CONCORD — The House Municipal and County Government Committee is expected to amend a bill intended to clarify the taxation of recreational vehicles in order to spare Laconia from losing $2-million of assessed valuation, foregoing $220,000 in property tax revenue and adding a dime to its tax rate.
The amendment will be be proposed today when the committee meets to make its recommendation on the bill to the full House.
Senate Bill 333, as introduced by Sen. Jeanie Forrester (R-Meredith), would exempt from property taxation recreational vehicles remaining in any one city, town or unincorporated place for fewer than 45 days as well as recreational vehicles stored or placed on a rented campsite at a recreational campground or camping park no matter for how long.
The bill carried the Senate by a unanimous vote of 24-0 in January, but soon met with opposition from city officials. Last week, Laconia City Manager Scott Myers and Mayor Ed Engler told the House Municipal and County Government Committee that there are 423 recreational vehicles parked at a dozen campgrounds year around that the city has taxed for years, but would become exempt from property tax if the bill were enacted as written.
Meanwhile, lobbyist Henry Veilleux, representing the New Hampshire Campground Owners Association told the committee that recreational vehicles at the 117 campgrounds in the state were treated differently by different cities and towns. Some are taxed as real estate while others are not. Some municipalities bill the owners of the recreational vehicles while others, unable to identify the owners, bill the owners of the campgrounds. "It's a mess," he said.
Veilleux proposed exempting only those recreational vehicles less than eight-feet, six inches in width, leaving the so-called "park models," which can only be transported with a special permit, liable to property tax.
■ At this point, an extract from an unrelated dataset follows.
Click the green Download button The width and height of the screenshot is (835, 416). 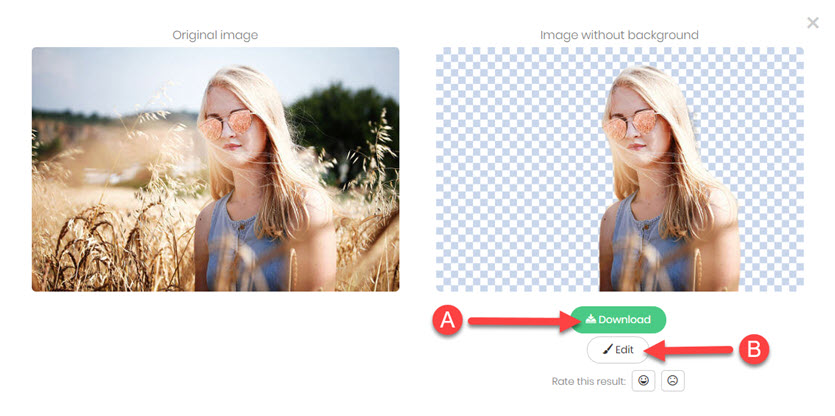coord(618,320)
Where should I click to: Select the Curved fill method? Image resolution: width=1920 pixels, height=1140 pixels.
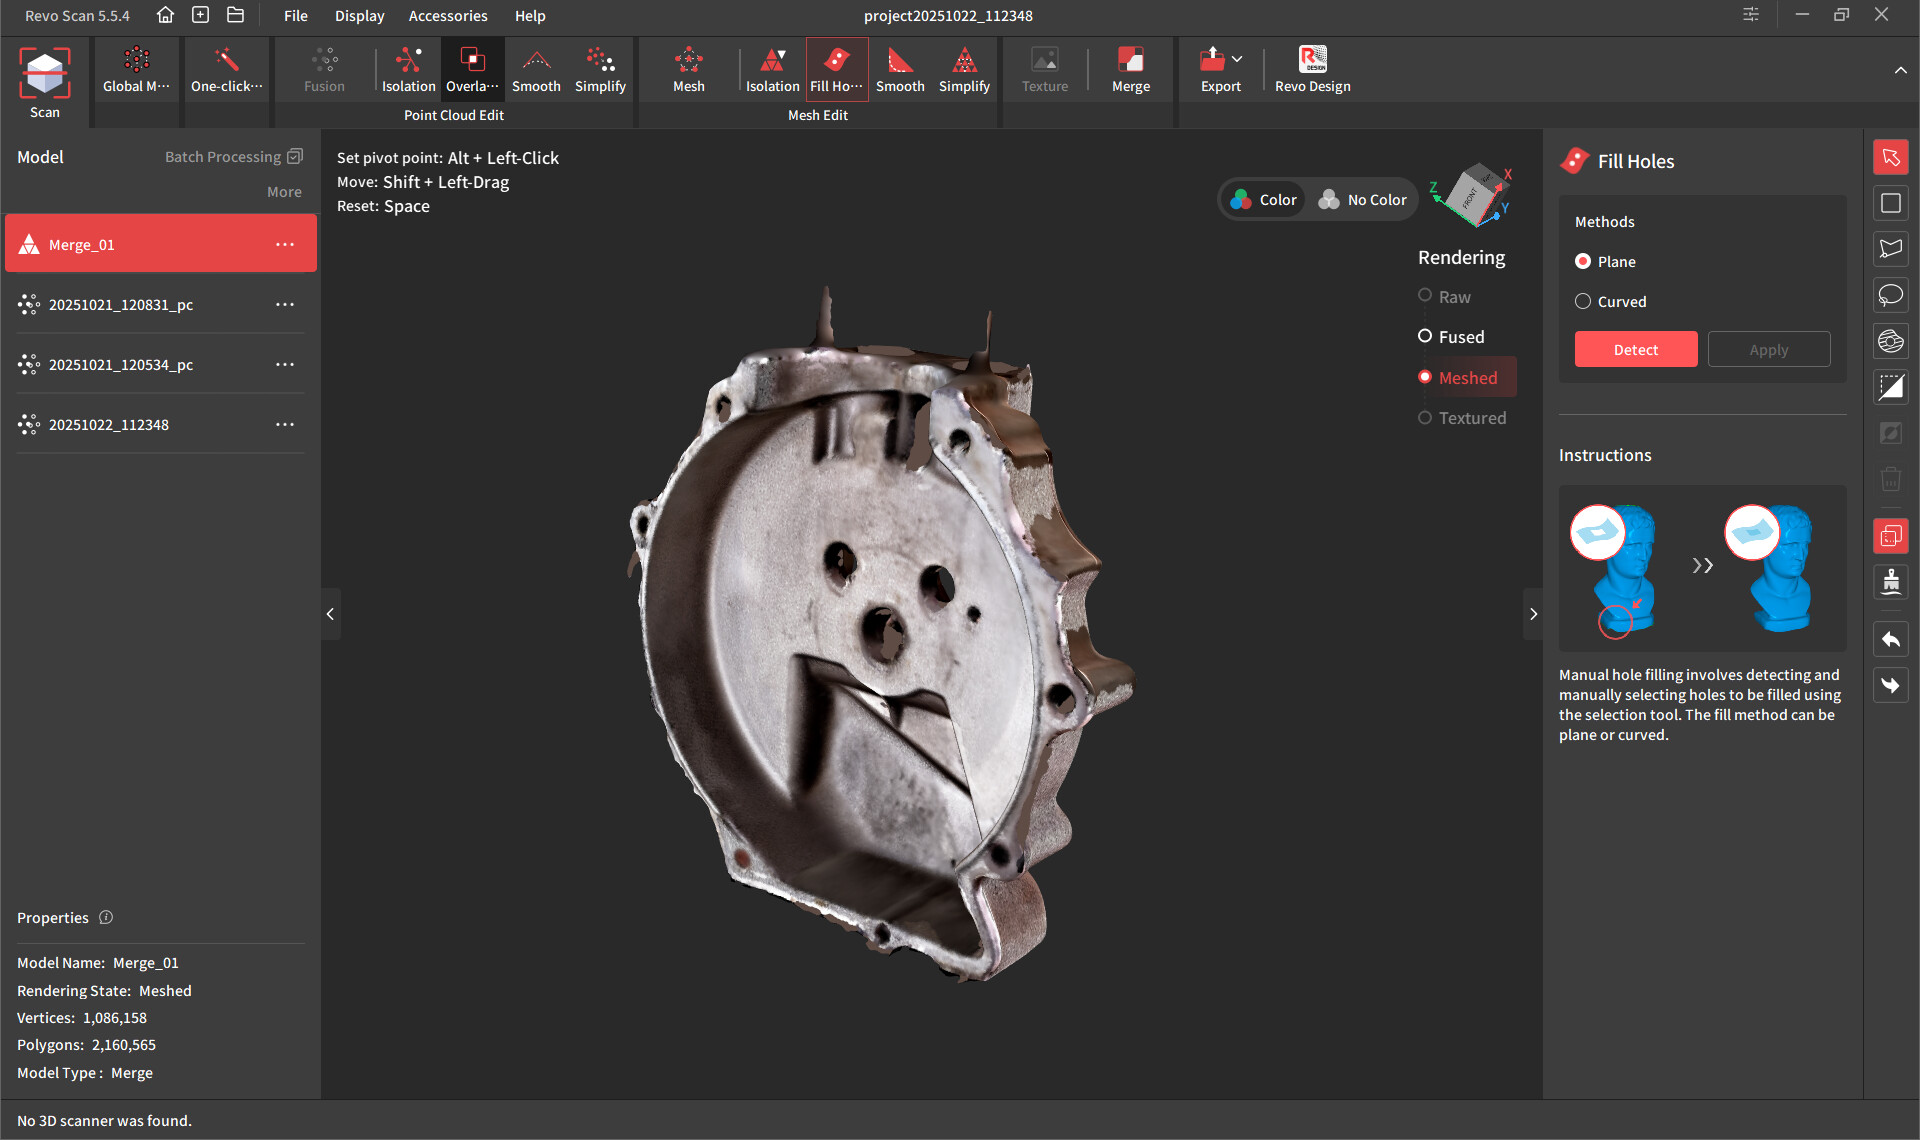(x=1583, y=301)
He estimated that the amendment would enable Laconia to recapture 66 percent of its foregone valuation and revenue.
However Myers and Engler expressed reservations, explaining that the issue was not confined to the "park models." They claimed that other units meeting the statutory definition of a recreational vehicle were effectively permanent, if seasonally occupied, structures, many with porches, decks and other extensions. Likewise, Engler cited one of the two court decisions that led to the taxation of recreational vehicles, in which the judge held that "these trailers are more akin to a summer camp dwelling than to a camper intended for travel. A summer camp dwelling is a building."
Following the hearing, Rep. Marjorie Porter (D-Hillsborough), who chairs the committee, appointed a sub-committee to draft an amendment acceptable to city officials, municipal assessors and campground owners.
The amendment would exempt recreational vehicles registered as motor vehicles or trailers less than eight feet, six inches wide, which neither remain in any one municipality for more than 45 days and are not located on a rented campsite, from property taxation. But, so-called "park models," wider that eight feet, six inches, would remain liable to property tax. Recreational vehicles, registered or not, that are stored on a campground throughout the year would also be exempt from property taxation as long as they are not kept on a particular campsite or occupied.
The exemption from property tax shall not apply to any deck, porch, outbuilding or other accessory structure attached to recreational vehicle.
Campground owners would be required to provide notice to the owners of recreational vehicles liable to property tax, who would be billed directly by the city or town. Campground owners would not be liable for the collection or payment of taxes.
The amendment effectively treats those recreational vehicles liable to taxation as a species of manufactured housing, which apparently is a source of concern to the campground owners. However, by doing so the amendment relieves the campground owners of any responsibility for unpaid taxes due on units left on their property.
The Municipal and County Government Committee is scheduled to vote on the amendment and the bill on Tuesday, April 15 then report with the recommendation of the majority to the full House. Since the bill bears on taxation, if it passes the House it will likely be referred to the Ways and Means Committee, which will report back to the House for a second vote.
If the amended bill clears these hurdles, the Senate, which adopted the bill in its original form, will be asked to concur with the bill as amended by the House or to request a committee of conference to resolve the differences between the two chambers.